Wilford shows that the relationships between the state and non-state forces in the anti-communist world of the early post-war years were more complex than simply the CIA running things, calling the tune.

Had his text not been framed as a kind of response to Frances Stonor Saunders, there is the outline of another book here, on wider US influence in Britain. For example, he refers to the various Congressional schemes which took labour figures and MPs to the US; a similar scheme, ‘Workers’ Travel Grants’, was run by the English-Speaking Union (ESU).

‘In January 1953 the ESU, with funding from an American source described as a private donor, established a Current Affairs Unit under the direction of intelligence expert General Leslie Hollis and the chairmanship of Francis Williams’ (p. 175).
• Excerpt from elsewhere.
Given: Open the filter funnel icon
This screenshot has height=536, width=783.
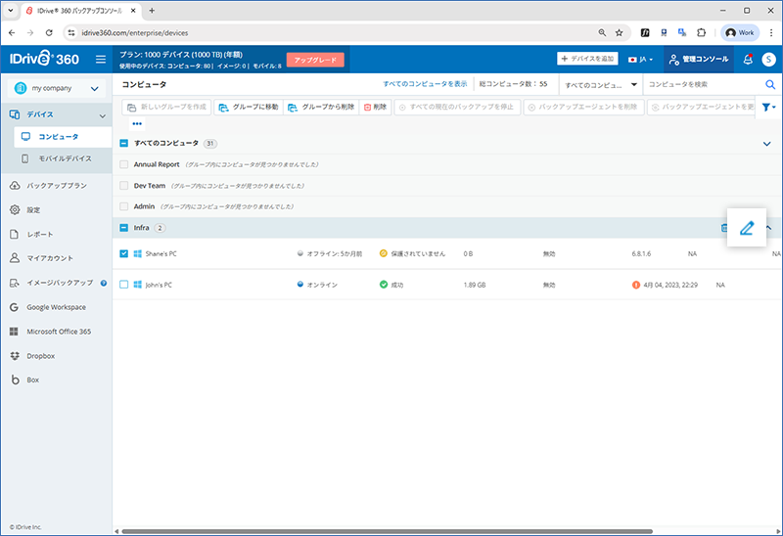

I would need to see the evidence of the ‘private donor’; the presumption must be that this is another state – possibly CIA – operation. And you get many bonus points if you remembered that General Leslie Hollis crops up on Common Cause’s ‘Advisory Board’ and with the Chiefs of Staff’s anti-communist activities. Wilford’s section on Common Cause adds a number of details to the extant picture and illustrates his theme of the friction between state and non-state anti-communist forces; but its more important spin-off, IRIS, is mentioned only in passing. There’s even a reference to the Economist Intelligence Unit (p. 284), long suspected of being spook-connected.

The book is dotted with fascinating detail. The most telling concerns Sam Watson, the leader of the Durham miners, and Hugh Gaitskell’s closest ally in the trade unions. When Watson travelled down to London he didn’t stay in a hotel; he stayed in a room at the American Embassy. Had this been known at the time the entire history of the British Labour Party in the 1960s might have been different.

This is a very important piece of work.